Un juge a choisi mercredi de maintenir temporairement la suspension des articles concernant les «chiens de type pitbulls» contenus dans le règlement sur le contrôle des animaux adopté par la Ville de Montréal.

Le juge Louis J. Gouin, de la Cour supérieure du Québec, avait entendu lundi les arguments de la Ville et des opposants et avait autorisé la suspension immédiate des articles. Il devait ensuite déterminer si la suspension devait être maintenue jusqu'à ce que les mérites de la cause sur la légalité des dispositions puissent être débattus, comme le réclamait la SPCA.

Il faudra possiblement attendre plusieurs mois avant la tenue d'une audience sur le fond.

Un enjeu majeur porte sur la manière d'identifier un «chien de type pitbull», comme cela est inscrit dans le règlement.

Selon le jugement sur la suspension, «le défi est de réussir à bien cerner les limites de la définition très élastique de «chien de type pitbull», et le tribunal a été à même de constater, lors de l'audition, que même la Ville ne réussit pas à la cerner. C'est tout dire!»

Aussi, le juge Gouin a affirmé que la SPCA avait démontré une «urgence réelle et immédiate» et l'existence d'au moins une «question sérieuse» qui se devait d'être réglée.

«Cette «question sérieuse» vise plus précisément la compétence même de la Ville car, en adoptant les dispositions litigieuses, lesquelles semblent inconciliables avec d'autres dispositions législatives, la Ville pourrait avoir outrepassé le cadre de sa compétence», a indiqué le magistrat.

La branche montréalaise de l'organisation protectrice des animaux estime que certains éléments du règlement sont discriminatoires et déraisonnables.

«Le combat est encore loin d'être terminé, mais nous sommes très heureux de cette première victoire», a affirmé par communiqué Me Sophie Gaillard, avocate au département de défense des animaux de la SPCA de Montréal.

«Nous nous réjouissons particulièrement de pouvoir continuer à trouver des familles adoptives pour tous nos chiens en santé et sans problème de comportement, peu importe leur apparence physique», a-t-elle poursuivi.

Un flou plane quant au sort des chiens «de type pitbull» qui sont sous les soins de la SPCA et qui n'ont pas encore trouvé de nouvelle famille d'adoption, et l'organisme disait craindre qu'ils finissent par être euthanasiés.

Le conseil de ville de Montréal a voté, la semaine dernière, pour l'adoption du règlement qui interdirait l'acquisition de nouveaux pitbulls à Montréal et soumettrait les propriétaires actuels de ce type de chiens à des restrictions importantes.

Le règlement inclut le pitbull-terrier américain, le terrier américain du Staffordshire et le bull-terrier du Staffordshire - et tout chien issu d'un croisement entre l'une des races énumérées ou qui présente plusieurs caractéristiques morphologiques de races et croisements énumérés.

Un «choix équilibré», selon le maire

Le maire de Montréal, Denis Coderre, a fait valoir devant les médias, mercredi, avant l'annonce de la décision du juge, que la Ville avait fait un «choix équilibré», avec une «clause grand-père» pour s'assurer que ceux «qui ont des bêtes et qui veulent les garder puissent le faire».

M. Coderre s'est défendu d'avoir agi trop vite après la mort, au début juin, de Christiane Vadnais, mordue par un chien dans le quartier Pointe-aux-Trembles, soulignant qu'il y avait eu un débat «de deux mois» et que Montréal s'était inspirée de «plusieurs villes ayant fait leurs devoirs».

«Je respecte la règle de droit.

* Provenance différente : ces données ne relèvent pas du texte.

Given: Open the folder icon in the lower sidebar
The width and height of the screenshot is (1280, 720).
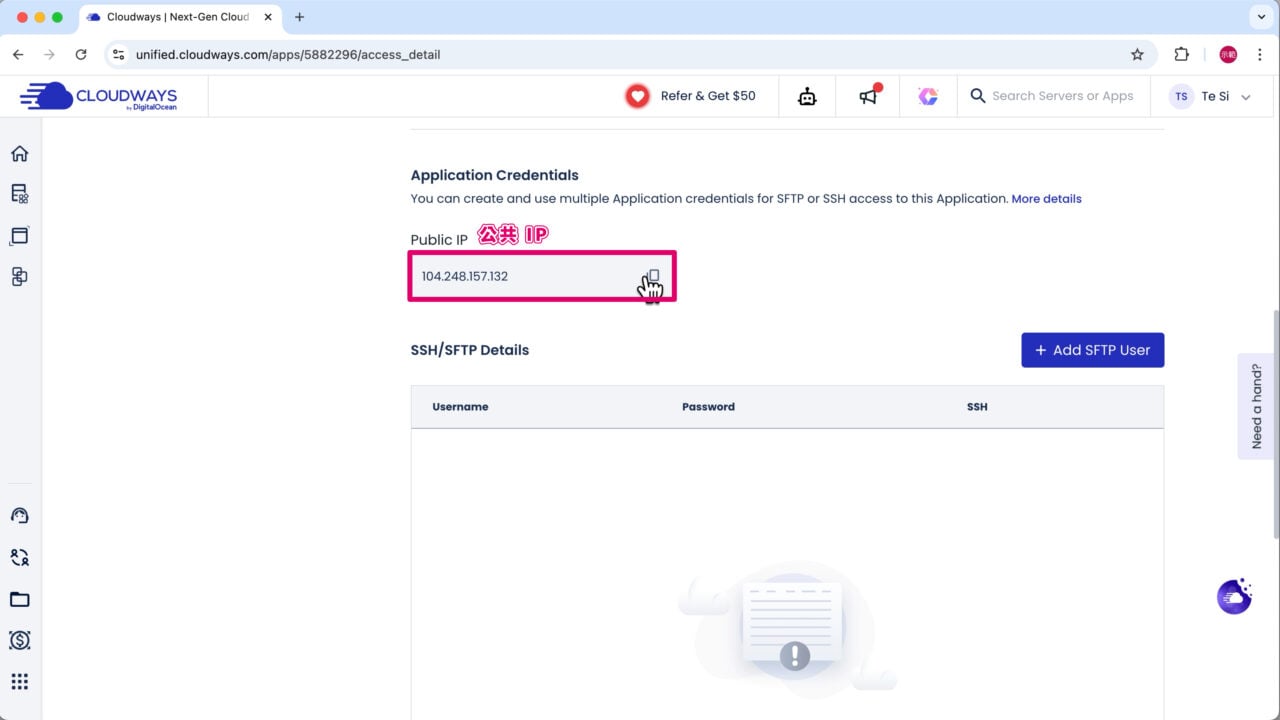Looking at the screenshot, I should click(20, 599).
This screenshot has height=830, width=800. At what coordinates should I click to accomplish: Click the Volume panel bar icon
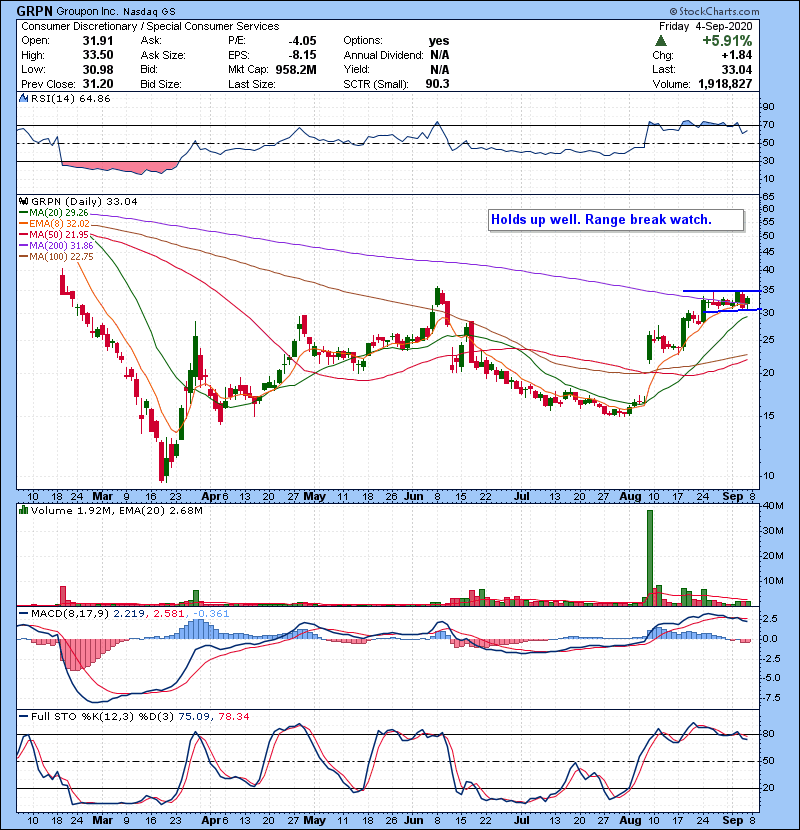[x=22, y=511]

S'il y a des ajustements à faire, on verra. Mais qu'on ne tombe pas dans le panneau de dire que ça s'est fait trop vite», a dit le maire.

«Une ville a le droit de décider sur son territoire ce qu'elle doit faire pour protéger sa population. Parlez aux mères de famille, parlez aux gens qui se promènent dans les parcs. Il y avait beaucoup, beaucoup d'inquiétudes», a-t-il ajouté.